Von den Straßen in die Strandbar – und wieder zurück: Bella Ciao war der Sommerhit 2018
Sebastian Kugler

Wer im Sommer in Clubs oder Bars unterwegs ist, kommt nicht am rituellen „offiziellen Sommerhit“ vorbei. 2017 war es noch der durchgestylte Kommerz-Hit „Despacito“. Diesen Sommer konnte der Unterschied nicht größer sein: Plötzlich schallte aus allen Boxen der HUGEL-Remix von „Bella Ciao“, einem alten italienischen Widerstandslied. Keine Frage, Bella Ciao hat Ohrwurm-Charakter. Einfacher Aufbau und viele Wiederholungen sind das Grundschema vieler ArbeiterInnenlieder. So können sie leichter kollektiv gesungen werden und die Botschaft prägt sich stärker ein. Im Gegensatz zu Liedern wie „Despacito“ gibt es kein Copyright – ArbeiterInnenlieder wurden und werden immer wieder neu interpretiert und umgedichtet. Bella Ciao entstand in den Kämpfen der Reisarbeiterinnen zwischen 1904 und 1906. Da reden auf den Feldern verboten war, sangen sie: „ma verrà il giorno / que tutte quante / lavoremo in libertà (Aber es kommt der Tag / wo wir alle / in Freiheit arbeiten werden)“. Die antifaschistischen PartisanInnen übernahmen Melodie und Refrain. Die Strophen schrieben sie um. Die entsprechende Strophe lautete nun: „E questo è il fiore / del partigiano / morto per la libertà! (Das ist die Blume / des Partisanen / der für unsere Freiheit starb)“ Als Hymne der ArbeiterInnenbewegung wurde es weltbekannt. Auch heute singen SozialistInnen das Lied auf antifaschistischen Demonstrationen. Bella Ciaos Durchbruch 2018 ist aber der spanischen Serie „Haus des Geldes“ zu verdanken. Die Serie dreht sich um BankräuberInnen rund um den mysteriösen „El Profesor“ und spielt mit kapitalismuskritischen Motiven – nach Schöpfer Alex Pina steht ihre rote Kleidung „für den Sozialismus und dass diejenigen, die sie tragen, gegen den Kapitalismus sind.
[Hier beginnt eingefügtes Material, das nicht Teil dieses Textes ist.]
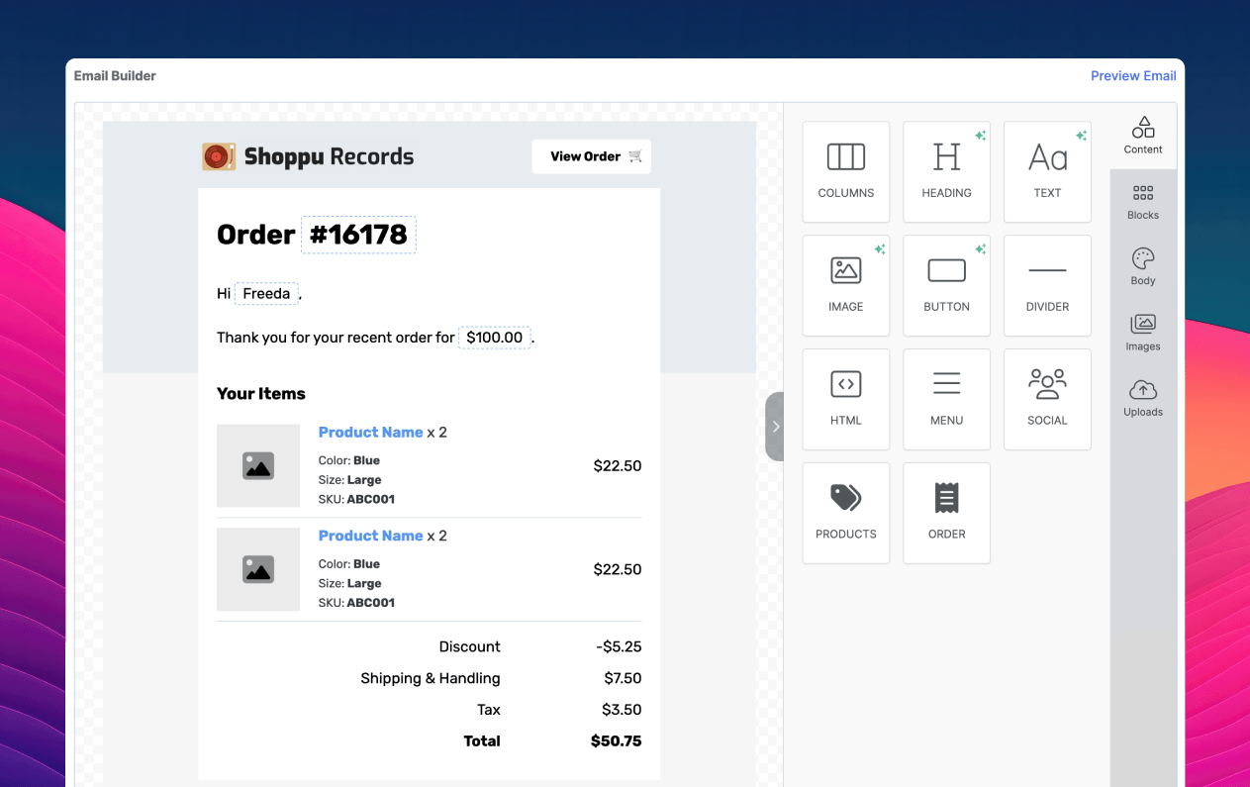This screenshot has width=1250, height=787.
Task: Switch to the Blocks tab
Action: coord(1142,202)
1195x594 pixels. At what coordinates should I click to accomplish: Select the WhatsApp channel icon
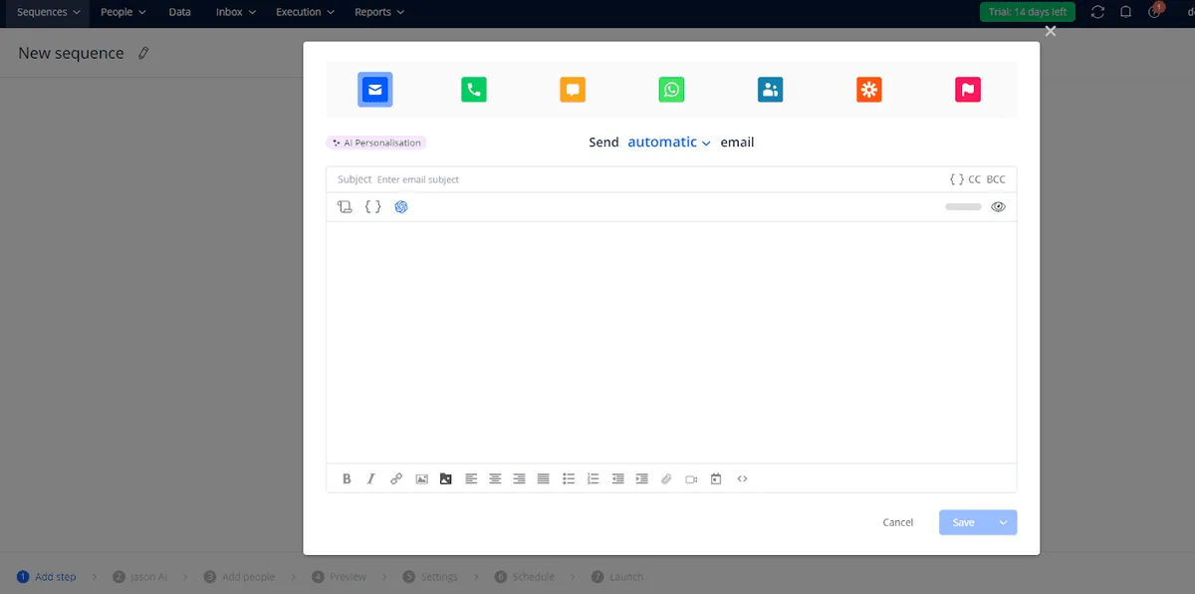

Die Kapitalisten werden von der Polizei verkörpert.“ Währenddessen wird Bella Ciao auch für politisch sinnvollere Aktionen als die von „El Profesor“ eingesetzt: Im August „grüßten“ Buspassagiere den zugestiegenen rechtsextremen italienischem Innenminister Salvini lautstark mit dem Lied - und filmten seine eingeschnappte Reaktion.